De hecho, la sanitaria explica que la bioneuroemoción va más allá y halla problemas transgeneracionales –para ello se estudia el árbol genealógico– o desajustes que la madre pudo sufrir durante el embarazo. «Va hacia atrás en el tiempo llegando a la vida emocional de tu inconsciente, incluso en las programaciones intrauterinas», afirma. Este apartado de la bioneuroemoción, al que los especialistas conocen como «proyecto sentido», engloba las emociones desde que un ser humano es concebido hasta que cumple tres años. «El inconsciente del bebé está unido al de la madre, que vive como suyo todo lo que le pasa a la madre. No solo lo malo, también lo bueno, pero claro, la gente busca soluciones a lo malo». De hecho, reconoce que se han dado casos en los que violaciones en el matrimonio han provocado que hasta cuarenta años después sus hijos hayan desarrollado tumores, como cáncer de mama.

En definitiva, la bioneurociencia recoge que la enfermedad es un mecanismo de adaptación biológica que afecta al individuo, a su familia y al entorno social. Y es que el entorno social puede jugar un papel fundamental. «Si hay secretos familiares como abortos o, por ejemplo, traumas de la guerra, esta información si no se ha liberado pasa de generación en generación».

El camino, según esta metodología, es que las personas sean muy conscientes de lo importante que es ser coherente. «Uno debe ser sincero con sí mismo, nunca negar lo que haya pasado.

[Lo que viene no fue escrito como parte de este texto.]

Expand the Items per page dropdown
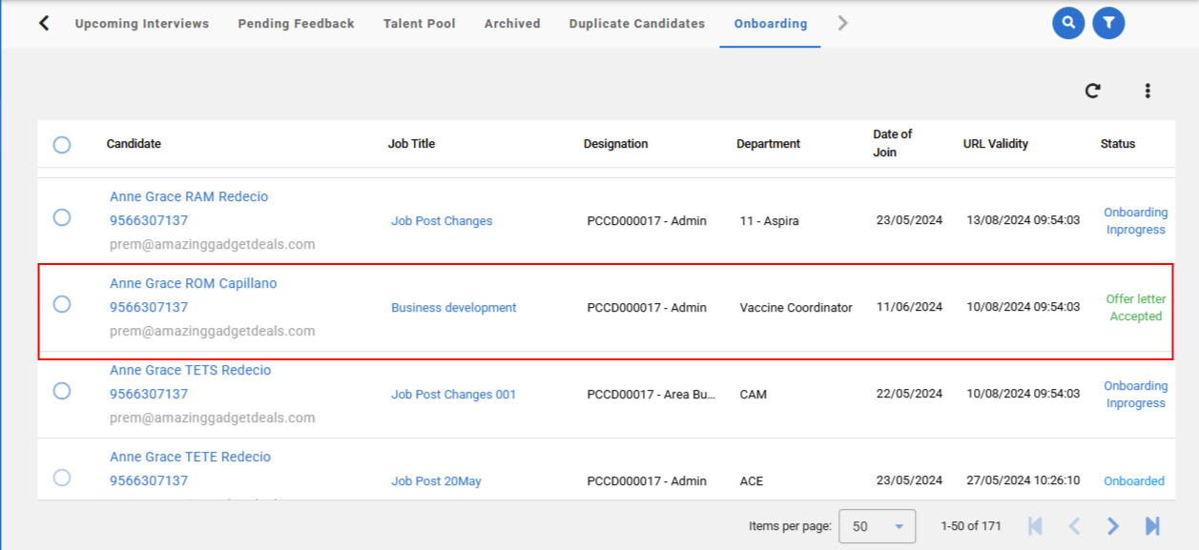1199x550 pixels. [x=877, y=526]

No solo aceptar que existe un problema, sino liberar la emoción que provoca este problema», insiste. Pese a que la bioneuroemoción existe desde hace más de 20 años, aún se trata de una rama del saber desconocida. Aunque países como Cuba cuentan con esta metodología como carrera universitaria, en Europa aún es una extraña para la mayoría del ámbito sanitario.

Por eso, la enfermera aplaudía ayer que el Colegio de Médicos acogiese su ponencia, pues aunque considera que todos deberíamos ser conscientes de cómo funcionamos, es fundamental que los médicos lo hagan aún más. «El hecho de tener toda la información sobre las emociones es muy interesante, porque ayuda a que el trabajo del médico progrese». En cualquier caso, estos métodos no restan a la medicina, sino que la complementan. «Favorece la curación y optimiza los tratamientos», concluye.